Now, Shelby County Commission Chair Heidi Shafer is getting involved. Kingsbury High is in her district.
"I heard about it on the news," said Shafer. "My first thought is we want to be very careful that we are just not socially promoting kids. We have done that in the past."
A Kingsbury High teacher forwarded WREG an email saying the assistant principal sent it Monday ordering them to fill in missing grades with at least a 65 even for those students who didn't show up to class.
The teacher expressed concern stating the kids were getting grades they didn't earn, and it makes it easier for them to pass without the knowledge they need.
Shafer said she called Superintendent Dorsey Hopson.

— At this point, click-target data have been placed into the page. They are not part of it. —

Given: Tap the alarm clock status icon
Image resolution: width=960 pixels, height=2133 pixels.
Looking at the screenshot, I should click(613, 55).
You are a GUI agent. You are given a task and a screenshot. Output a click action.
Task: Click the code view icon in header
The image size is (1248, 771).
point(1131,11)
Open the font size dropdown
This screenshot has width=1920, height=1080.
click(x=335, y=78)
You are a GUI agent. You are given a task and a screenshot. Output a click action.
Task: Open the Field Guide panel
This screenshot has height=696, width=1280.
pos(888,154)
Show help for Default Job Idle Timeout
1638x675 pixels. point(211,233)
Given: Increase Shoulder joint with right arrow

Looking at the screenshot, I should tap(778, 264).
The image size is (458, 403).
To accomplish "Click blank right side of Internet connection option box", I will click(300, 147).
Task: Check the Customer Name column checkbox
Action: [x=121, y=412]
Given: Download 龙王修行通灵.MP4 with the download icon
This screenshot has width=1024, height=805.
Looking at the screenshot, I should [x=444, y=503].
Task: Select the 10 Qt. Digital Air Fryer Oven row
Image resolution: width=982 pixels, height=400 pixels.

"He's aware of the issue, and they are taking it to the school board. The school board is going to examine and clarify the policy to make sure they are doing both things. They are neither discouraging kids where if they get a couple bad grades so there is no way they can recover, and on the other hand, we aren't socially promoting and making mistakes of the past," she said.
WREG reached out to every school board member again Friday asking them for an interview.
Chris Caldwell replied stating they're "looking into the situation to determine if, how and why this happened."
Teresa Jones also replied stating this was the first time she was hearing about it but that there was "no policy in place to address this."
In a phone call, Jones said while they will discuss this at the next board meeting, she expects the Internal Board Committee to call a meeting sooner to discuss this and get it on the agenda.
In an email, the Shelby County School District released this statement.
— Jessica Gertler (@jgertler_WREG3) November 4, 2017
We've been asking them about the email since Wednesday.
Hopson took to twitter stating "there's no grade-fixing at Kingsbury. Some schools set a floor and encourage kids to do makeup work so they have a chance to pass their class."
He also posted, "If students get a couple of zeroes with no hope to pass, student more likely to give up, have no hope and drop out."
"It's going to be a hard balance to hit, but I have faith in the school ," said Shafer.
She said whatever the board comes up with, they need to review it every few months to make sure it's working.
WREG will continue to push for answers from the school board and district, and of course, will be at that next meeting on November 28.